Stability-AI / StableLM

StableLM: Stability AI Language Models
Apache License 2.0
15.85k stars 1.04k forks source link

Any advice how to train a model of a different language? #66

Closed finom closed 1 year ago

finom commented 1 year ago

I'm a complete noob at NLP and LLMs and I have no idea how StableLM or LLaMA was trained. I'd like to have a model that understands and responds in Ukrainian if it's not too hard to do. I guess I need a set of prompts to train with? Can you direct me to what I need to learn and do to achieve the goal? Thank you for your work!

zhenchuan9r commented 1 year ago

I want to know it too. How much will it costs?

mcmonkey4eva commented 1 year ago

Re the original question, getting a model to speak Ukrainian: well, have you tried it? A lot of models can kinda just speak other languages out-of-the-box if you prompt them in the language. Mostly English-centric training, but it does tend to work.


StableLM's training details haven't been published yet (will be soon, watch this repo's readme for updates), but you can read LLaMA's @ https://research.facebook.com/file/1574548786327032/LLaMA--Open-and-Efficient-Foundation-Language-Models.pdf

regarding cost, from LLaMA's paper: image Market rate of an hour of A100 usage is somewhere around $1-$2 iirc? So training LLaMA-65B from scratch cost $1-2 million, but LLaMA-7B cost more like $80-160 thousand.

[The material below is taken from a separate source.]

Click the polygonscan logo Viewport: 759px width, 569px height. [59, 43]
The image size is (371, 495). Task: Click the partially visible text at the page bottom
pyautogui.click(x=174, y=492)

That said, that's all in relation to training a base model. You don't necessarily need to do that, as, well, we already got base models! You can use LLaMA or StableLM or any other base, and just finetune it, which comes in much cheaper. Full model finetunes based on LLaMA have been done successfully in the community for $100 or cheaper. Training LoRAs is even cheaper, as you can do it on consumer-tier hardware! If a LoRA is sufficient for your use case, check https://github.com/oobabooga/text-generation-webui/blob/main/docs/Training-LoRAs.md for a guide to training LoRA's using text-gen-webui.

For training a language, if the base model is bad at it out-of-the-box, you might just gather a few good references of the language (eg wikipedia in the language, maybe some books, etc) and do a short finetuning run. It doesn't necessarily need to learn how to speak the language from scratch, just has to learn grammar and words, and then cross-associate words to concepts it's already learned through English.